Immunoblotting of whole cell lysates was performed as described . Fluorescent immunocytostaining was conducted in chamber slides (Nunc, Rochester, NY). Cells were washed twice in PBS, fixed for 15 min in 4% paraformaldehyde, and incubated for 1 h in blocking buffer (5% normal serum, 1% casein, 0.5% BSA, 0.1% Triton X-100). Cells were incubated with primary antibodies for 1 h at RT in blocking buffer, washed 3 times with PBS with 0.1% tween-20 (PBS-T), then incubated with 2 μg/ml Cy3- or FITC-conjugated IgG secondary antibodies (Jackson Immunoresearch, West Grove, PA) in blocking buffer for 1 h at RT in the dark. After 3 washes in PBS-T, slides were mounted in Vectashield with DAPI (Vector Laboratories, Burlingame, CA) and analyzed using a fluorescence microscope (Zeiss Axiophot). Antibodies for ZO-1, E-cadherin and claudin 7 were from Invitrogen (formerly Zymed Laboratories, San Francisco, CA), and anti-alpha tubulin was purchased from MP Biomedicals.

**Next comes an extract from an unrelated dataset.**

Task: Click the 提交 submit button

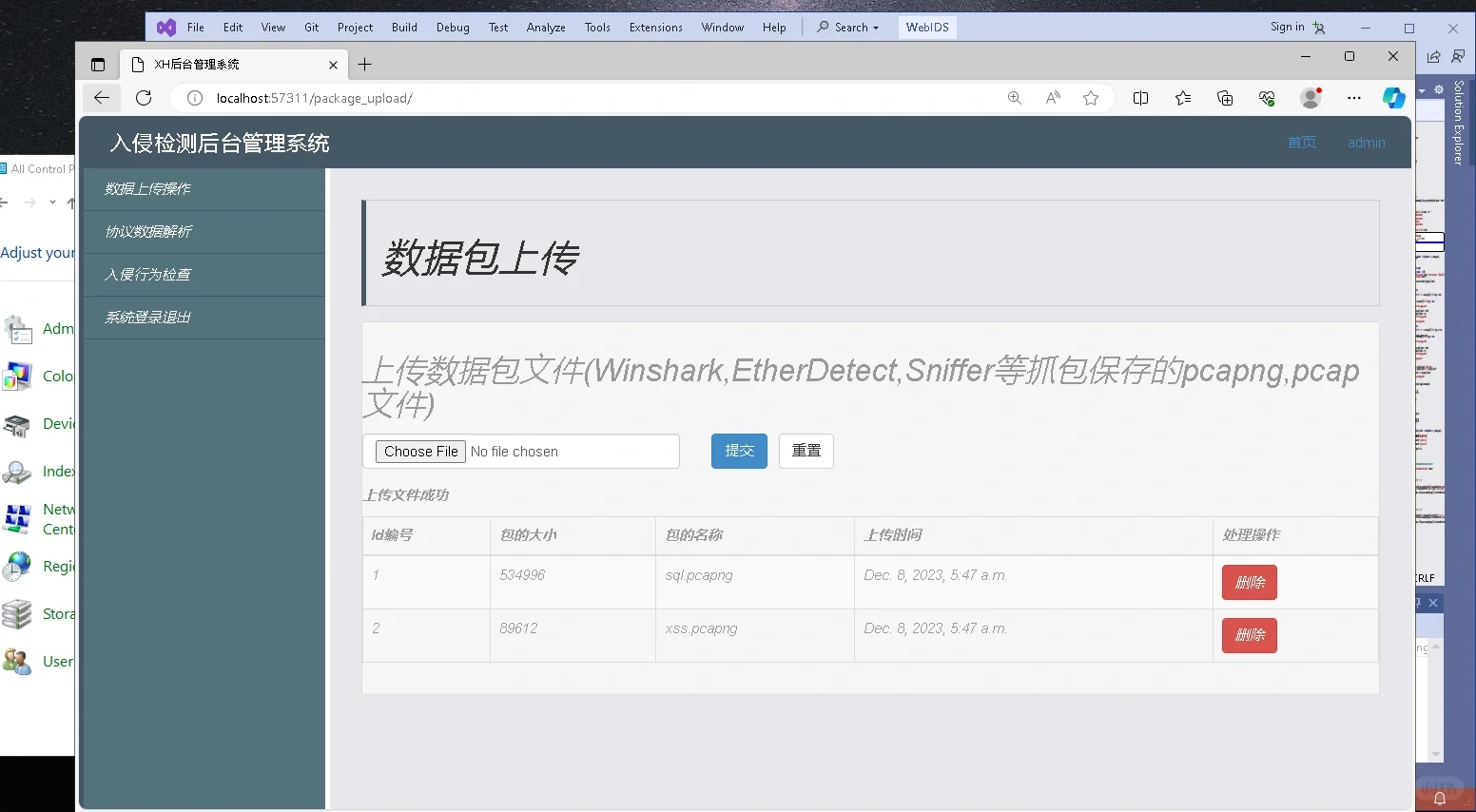Action: [739, 451]
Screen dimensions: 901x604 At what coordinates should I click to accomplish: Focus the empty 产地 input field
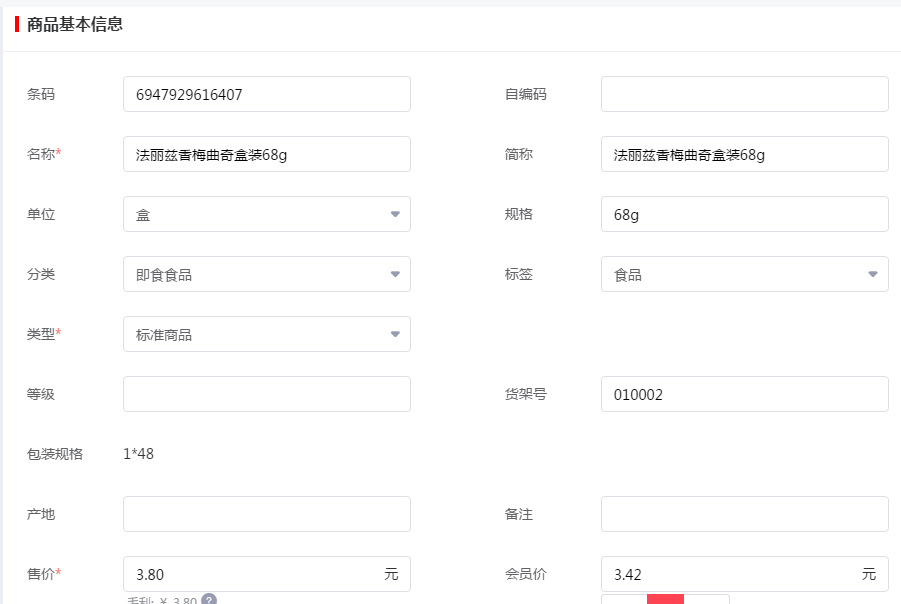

Tissue Microarrays (TMA) used in this study were as follows; High Density Breast Cancer Array (HD-BR-1 Lot# 031003, Cytomyx Holdings PLC, UK-Based. Formerly Clinomics Biosciences, Inc, Fredrick, MD), and Breast Carcinoma progression Tissue Microarray (CHTNBrCaProg1 TMA00052, Cooperative Human Tissue Network). Immunohistochemical staining was performed as previously described . Briefly, slides were deparaffinized using a xylene-ethanol series. Antigen retrieval was carried out by steaming slides for 15 min in Antigen Unmasking Solution (Cat No. H-3300 Vector Laboratories, Burlingame, CA) followed by slides incubation with primary antibodies overnight at 4°C. Antigen-antibody reactions were revealed with UltraVision Detection System (Cat. No: TR-015-HD Labvisition Corporation, Fremont, CA). Slides were counter- stained with hematoxylin and fixed. The primary antibodies were as follows; Rabbit anti-PAR6B polyclonal (this study); Mouse anti-ZO-1 (Cat. No. 33-9100) Invitrogen (formerly Zymed Laboratories); Rabbit IgG (Cat. No1-1000, Vector laboratories) was used as a negative control. Based on scoring systems previously described [36,37], all TMAs were reviewed and scored on a five-point scale, as negative=0, no staining or equivocal staining in <5% of cells; weak=1+, definite weak-moderate staining in ≤ 20% of cells; moderate=2+, moderate staining in 21%-50% of cells; strong=3+, moderate staining in the majority of cells; and very strong positive=4+, strong staining in > 50% of cells.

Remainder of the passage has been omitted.